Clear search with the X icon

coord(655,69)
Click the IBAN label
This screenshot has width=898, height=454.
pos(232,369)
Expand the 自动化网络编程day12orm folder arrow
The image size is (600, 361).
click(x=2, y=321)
***
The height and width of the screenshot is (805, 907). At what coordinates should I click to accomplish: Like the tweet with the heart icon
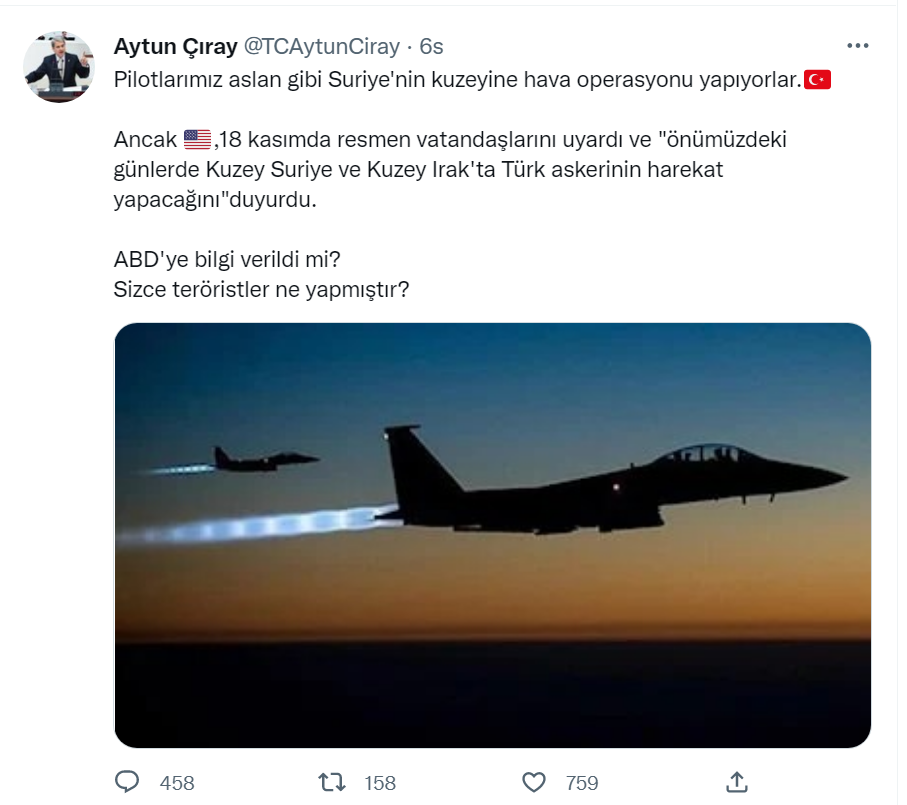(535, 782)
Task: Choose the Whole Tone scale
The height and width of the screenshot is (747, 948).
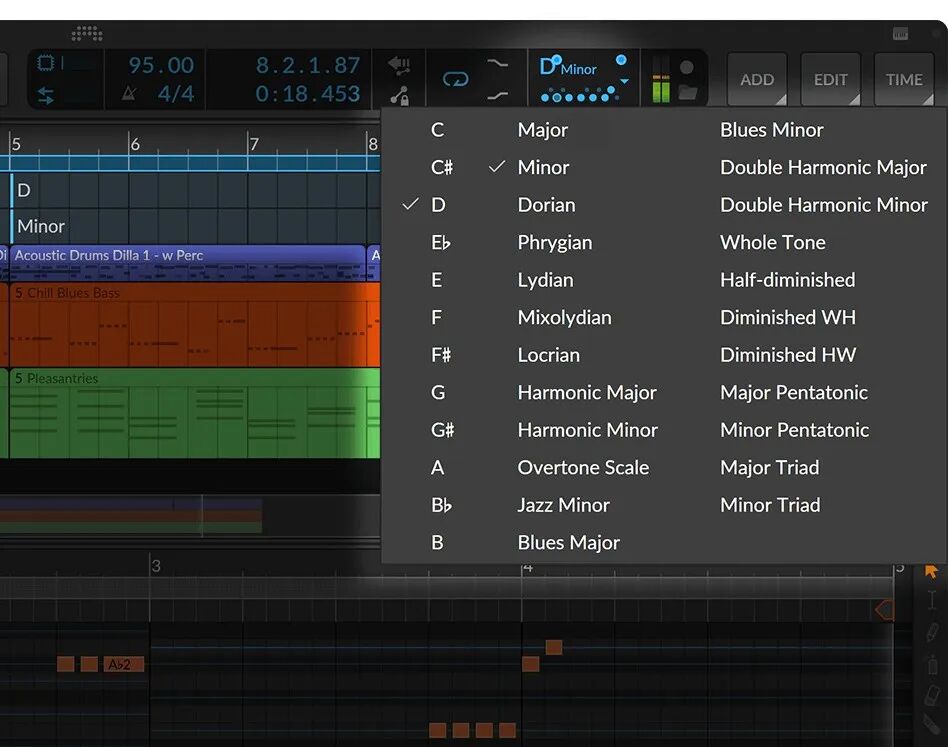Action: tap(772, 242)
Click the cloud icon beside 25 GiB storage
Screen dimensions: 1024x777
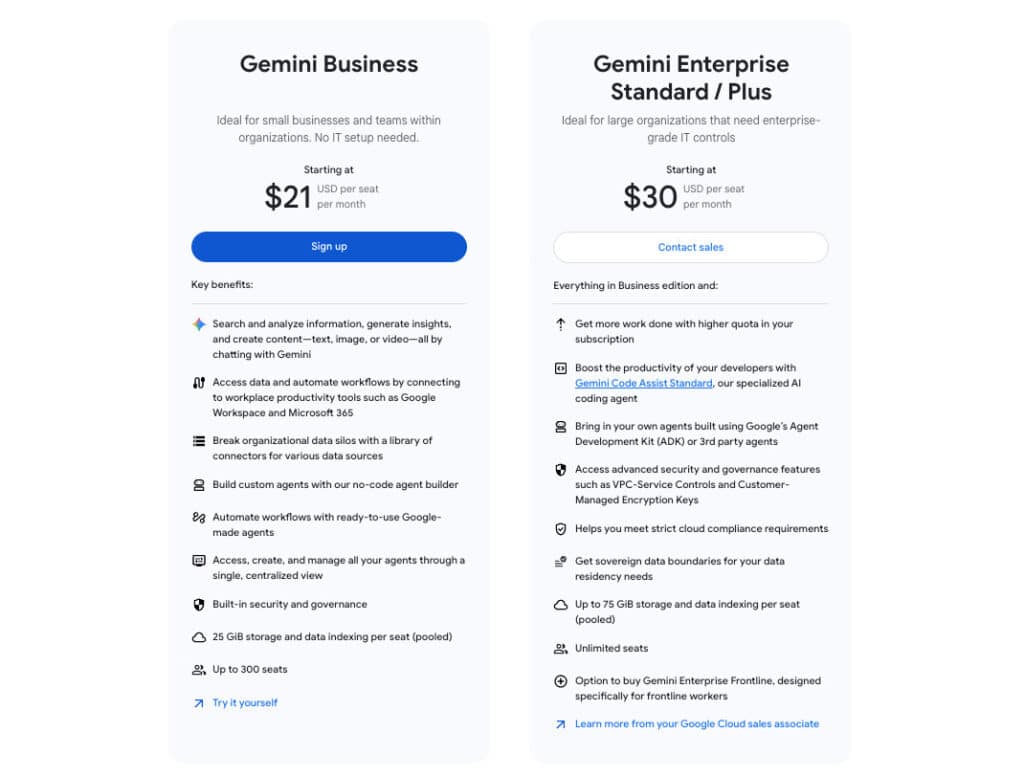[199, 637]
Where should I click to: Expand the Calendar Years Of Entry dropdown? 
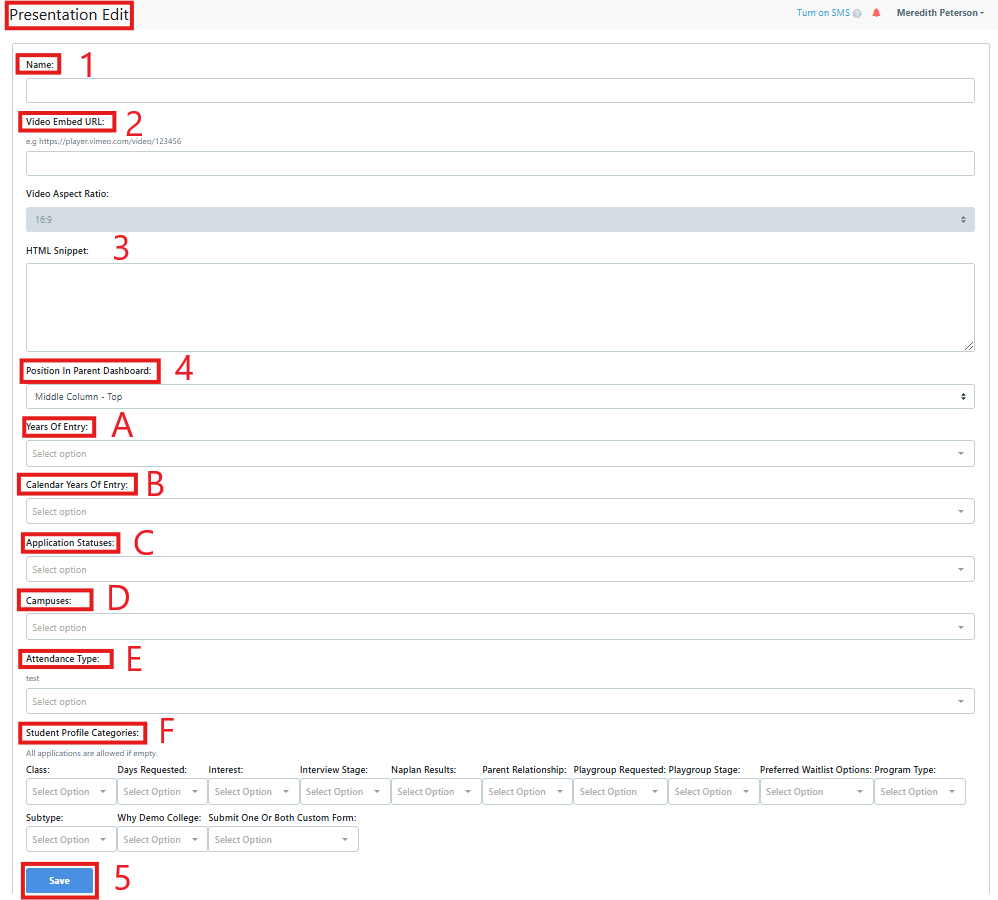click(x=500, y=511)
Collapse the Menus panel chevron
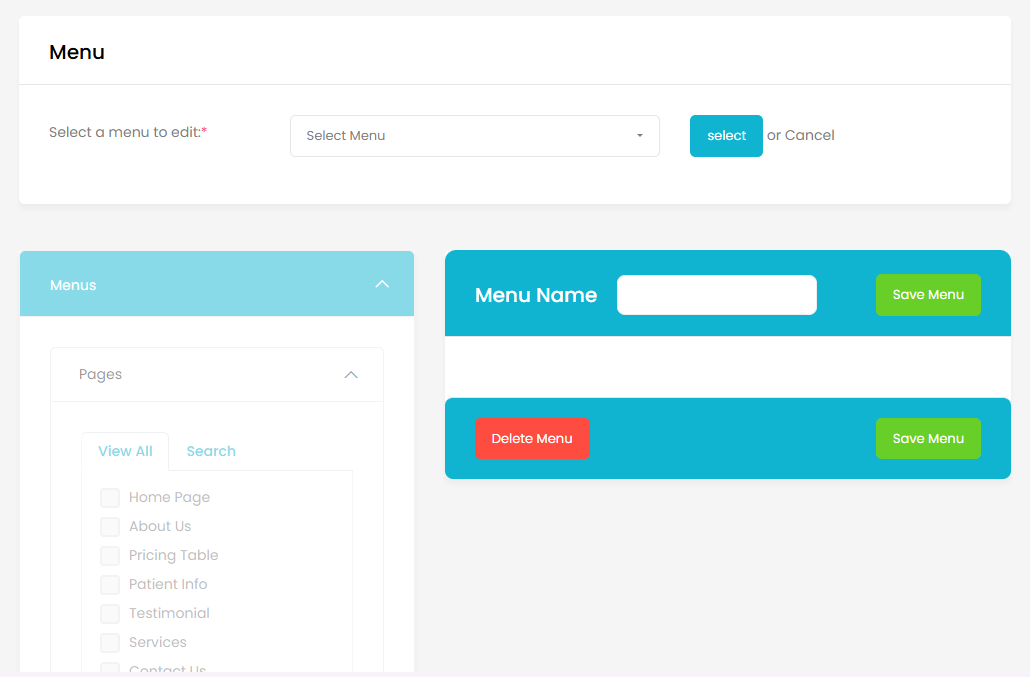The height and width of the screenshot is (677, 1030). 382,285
***
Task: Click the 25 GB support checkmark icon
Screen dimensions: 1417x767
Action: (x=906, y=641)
***
ASSIGNMENT:
For the entries above, say how many lines contain the word "Task", giving the number alone.

WORKED SOLUTION:
2